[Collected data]
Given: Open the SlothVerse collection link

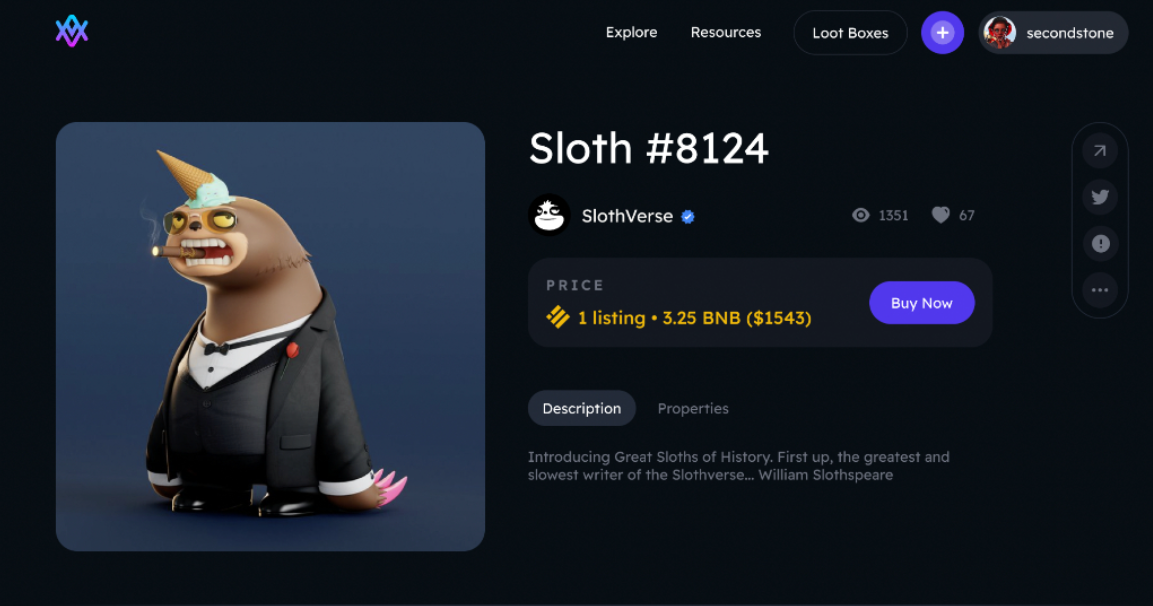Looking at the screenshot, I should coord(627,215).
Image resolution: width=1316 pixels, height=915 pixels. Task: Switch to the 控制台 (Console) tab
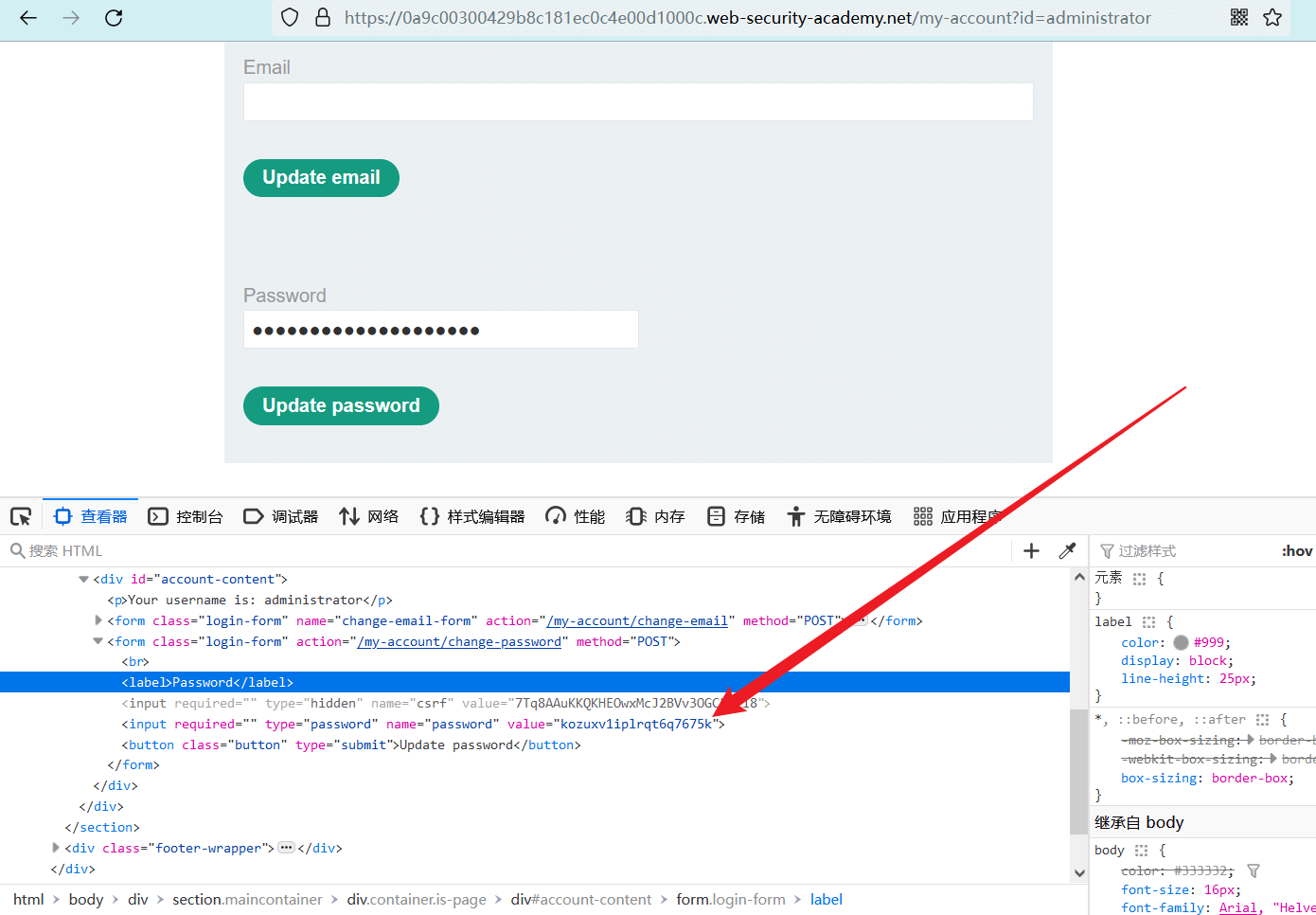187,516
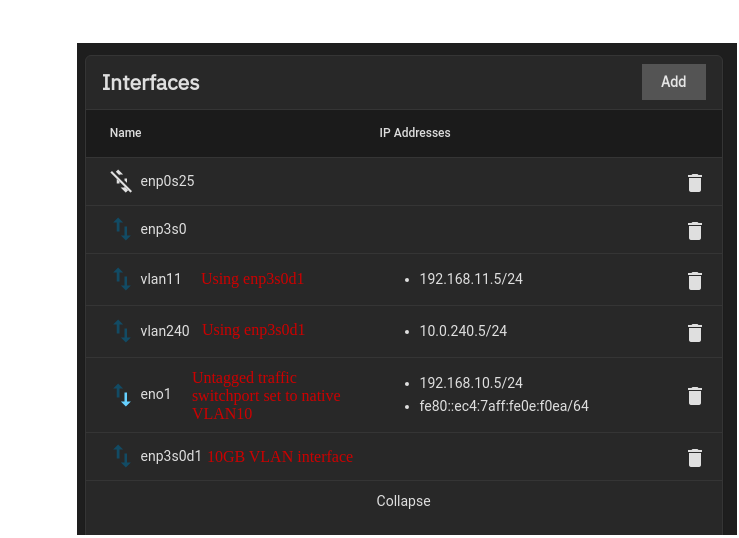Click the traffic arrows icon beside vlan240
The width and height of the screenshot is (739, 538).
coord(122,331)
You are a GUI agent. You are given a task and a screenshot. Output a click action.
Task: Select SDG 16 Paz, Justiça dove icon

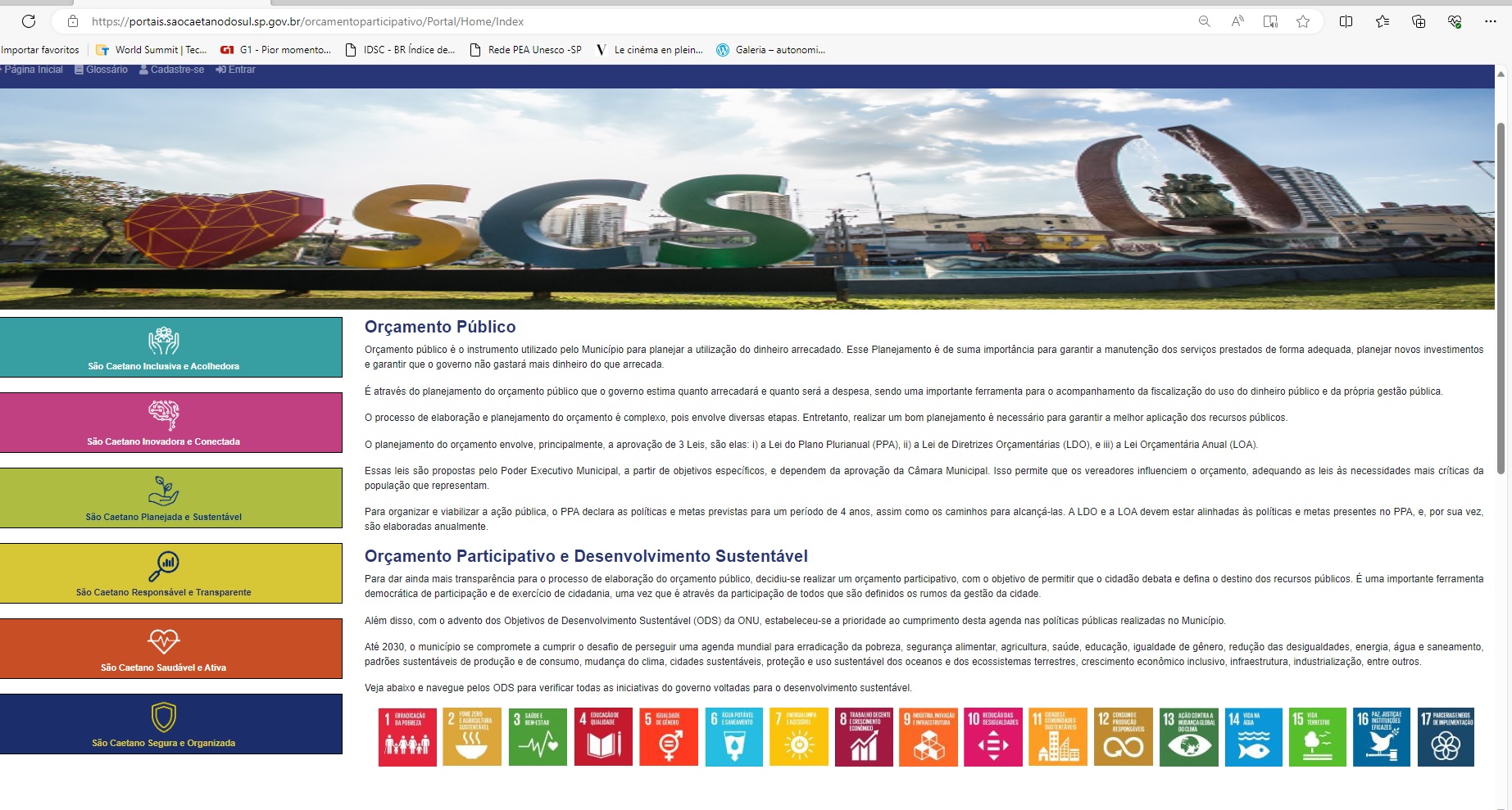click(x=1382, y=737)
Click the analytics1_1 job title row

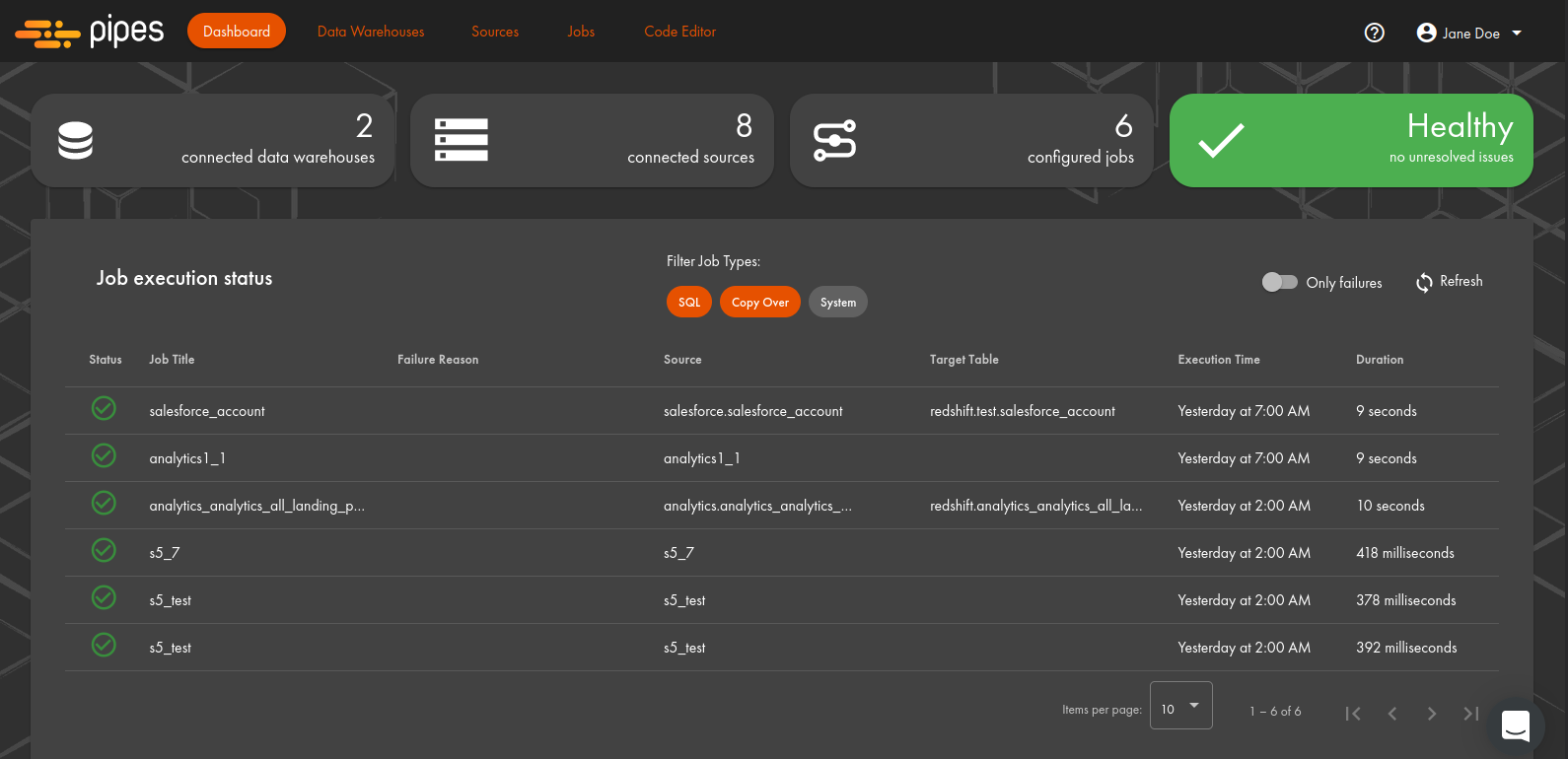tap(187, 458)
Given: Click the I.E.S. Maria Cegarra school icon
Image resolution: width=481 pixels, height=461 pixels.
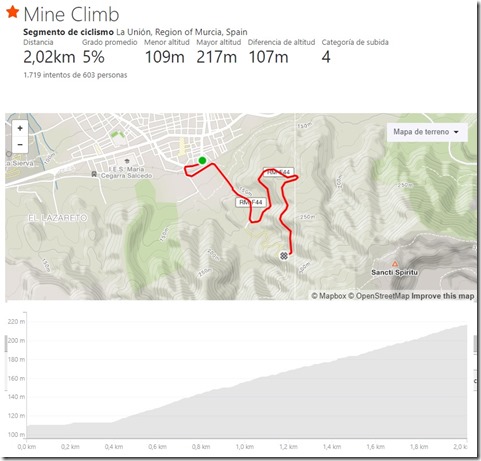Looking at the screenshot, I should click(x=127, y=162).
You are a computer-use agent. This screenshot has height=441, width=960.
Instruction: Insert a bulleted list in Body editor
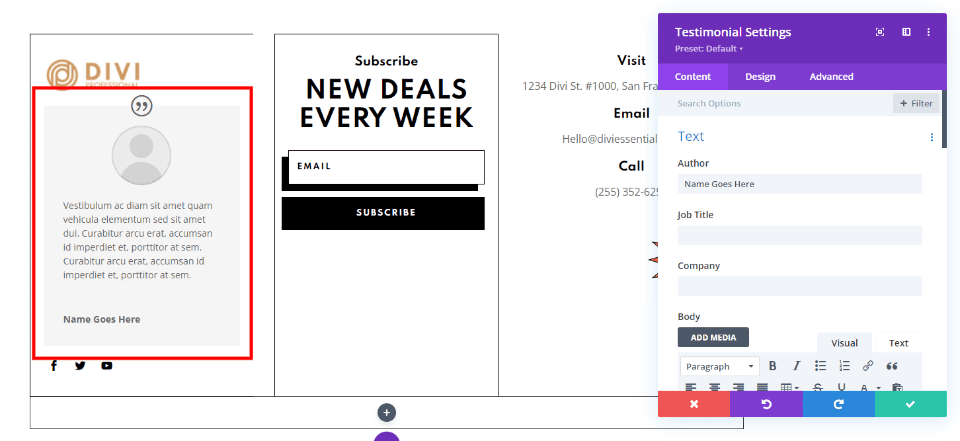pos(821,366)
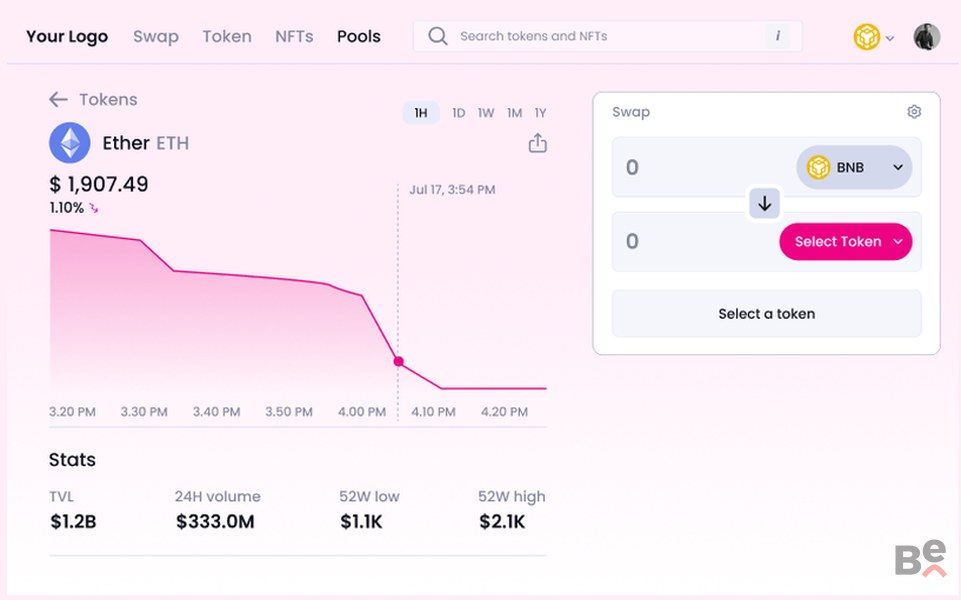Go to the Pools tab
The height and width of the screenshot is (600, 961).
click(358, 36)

■ Task directions
Could you set down nothing but the lines from the one containing "Image resolution: width=481" through the last line of the records above, both ends included, exactly as given and free of pictures?

■ Task result
Image resolution: width=481 pixels, height=461 pixels.
Looking at the screenshot, I should click(x=127, y=162).
You are a computer-use agent. This screenshot has height=441, width=960.
Instruction: Insert a bulleted list in Body editor
pos(821,366)
Go to the Pools tab
The height and width of the screenshot is (600, 961).
click(358, 36)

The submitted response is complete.